Paramount to strong systems engineering expertise is the ability to see the big picture…

We must also start early, improving and expanding on the relatively small number of opportunities students in our nation’s universities have to participate in hands-on space systems development and operations activities. These efforts require only modest funding and may be the only way to create the pipeline of space systems engineering talent the Agency will need in the future. Recently, the number of such opportunities has been reduced as NASA focuses its resources on large, near- term human space flight development efforts. This choice may work in the near term, but where will the systems engineers for the 2018 human lunar mission cut their teeth? Without the proper smaller-scale hardware development and mission operations experiences to teach them how to design, test, fail, re-design, test again, and then fly, these systems engineers will simply not be there in NASA’s time of need. Such smaller-scale efforts have the potential to dramatically increase the number of young space systems engineers with the interest and experience to help them carry out the Agency’s plans for human lunar exploration. Hands-on student activities would offer meaningful learning experiences by spanning the complete project life cycle while providing immediate benefits, enhancing the scientific return of NASA missions or advancing important space systems technologies. Sponsoring student-focused hardware development activities would also encourage a closer working relationship between current NASA engineers and the outstanding generation of young engineers in the nation’s universities, improving the pool of new engineering talent that NASA can draw on as the students graduate.

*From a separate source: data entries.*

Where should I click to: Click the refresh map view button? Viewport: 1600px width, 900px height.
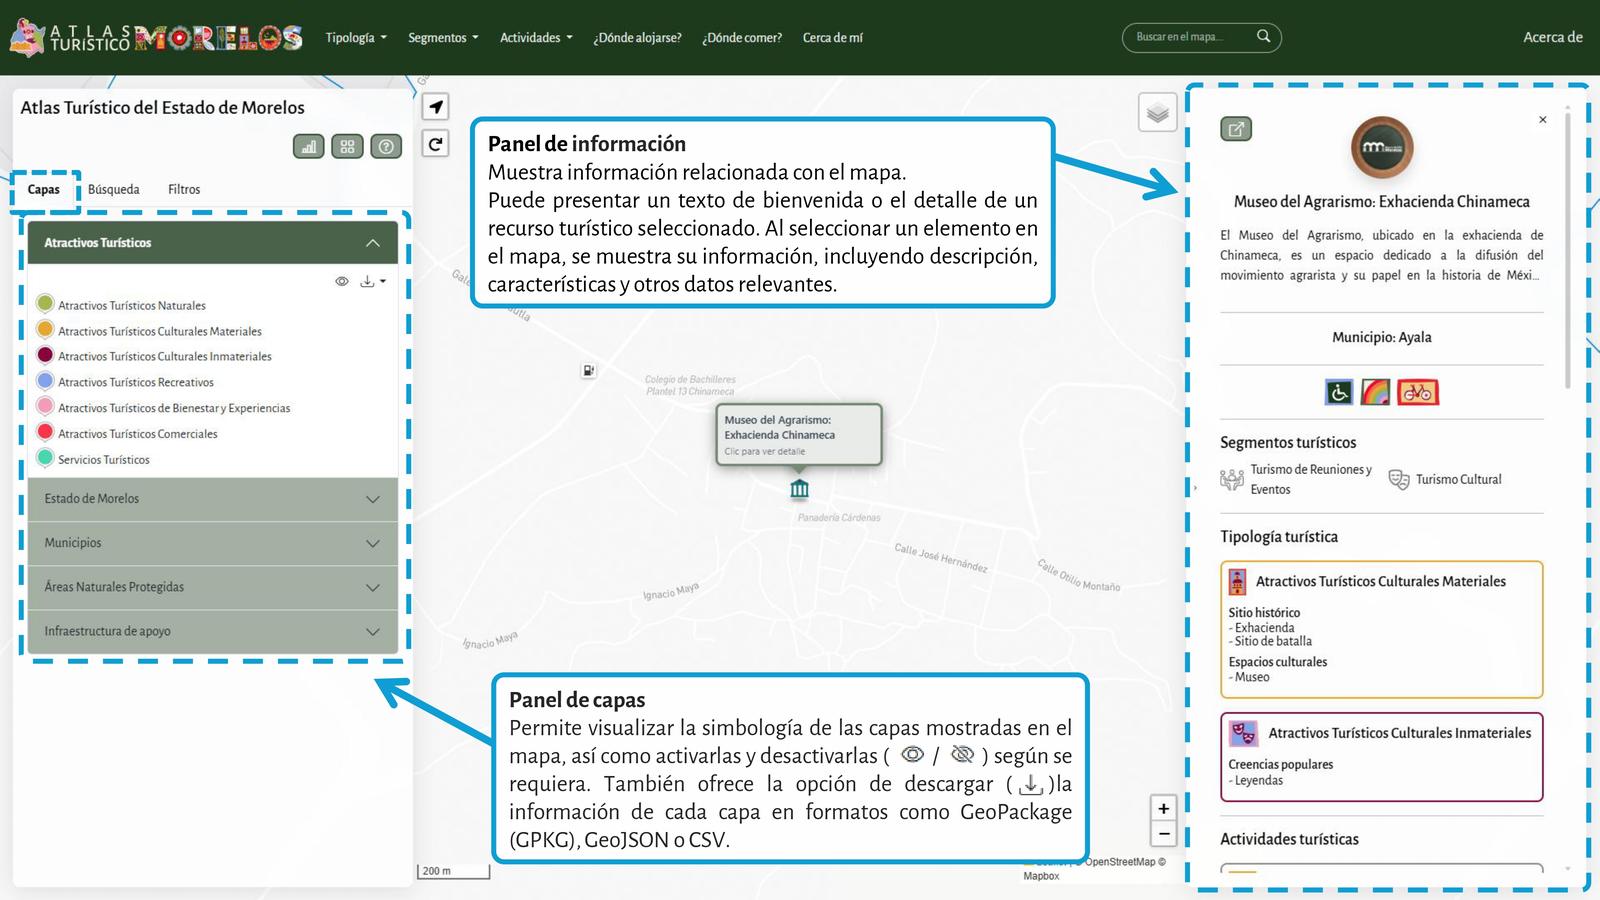click(436, 144)
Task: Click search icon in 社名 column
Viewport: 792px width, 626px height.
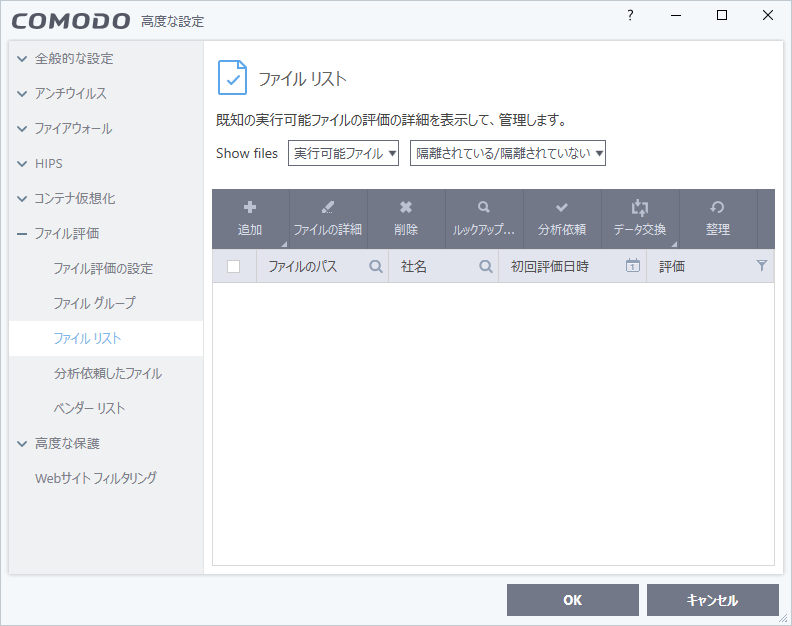Action: tap(486, 267)
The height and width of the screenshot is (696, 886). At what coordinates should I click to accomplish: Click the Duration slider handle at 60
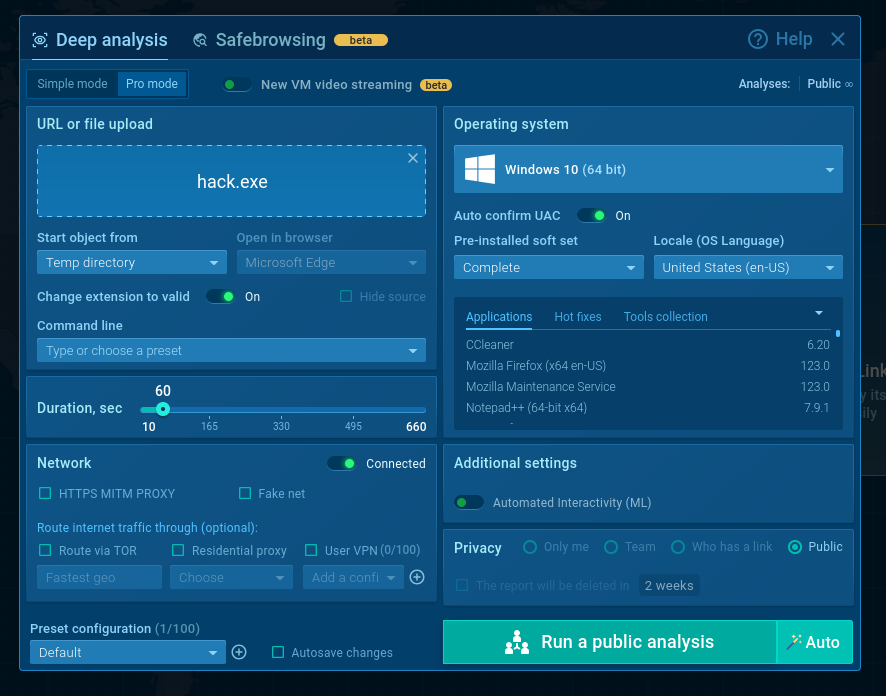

NASA is returning to its roots as a space flight development organization. Success will depend on large numbers of the Agency’s current technical staff getting experiential training to make up for more than a decade of neglecting the Agency’s technical expertise, particularly in the areas of space systems engineering and space flight project management. Small space flight development efforts must be a vital element in the Agency’s personnel development strategy, providing a practical means of building a systems engineering competency and an environment in which well-understood risk can be taken, technical creativity and innovation applied, and space flight development lessons learned. In addition, the best way to develop the expertise NASA’s multidecade exploration program requires is to increase the number of hands-on space systems development and operational activities at our nation’s universities. NASA has been given a grand set of future human and robotic space system challenges. Agency management must focus on growing the personnel who can successfully make this bold vision a reality.

About the Author

Robert D. Braun Robert D. Braun is the David and Andrew Lewis Associate Professor of Space Technology in the Guggenheim School of Aerospace Engineering at Georgia Institute of Technology, where he leads a student research and educational program focused on the design of advanced flight systems and technologies for planetary exploration. From 1989 to 2003, he worked at Langley Research Center, where he contributed to the design, test, and operation of numerous space flight development efforts.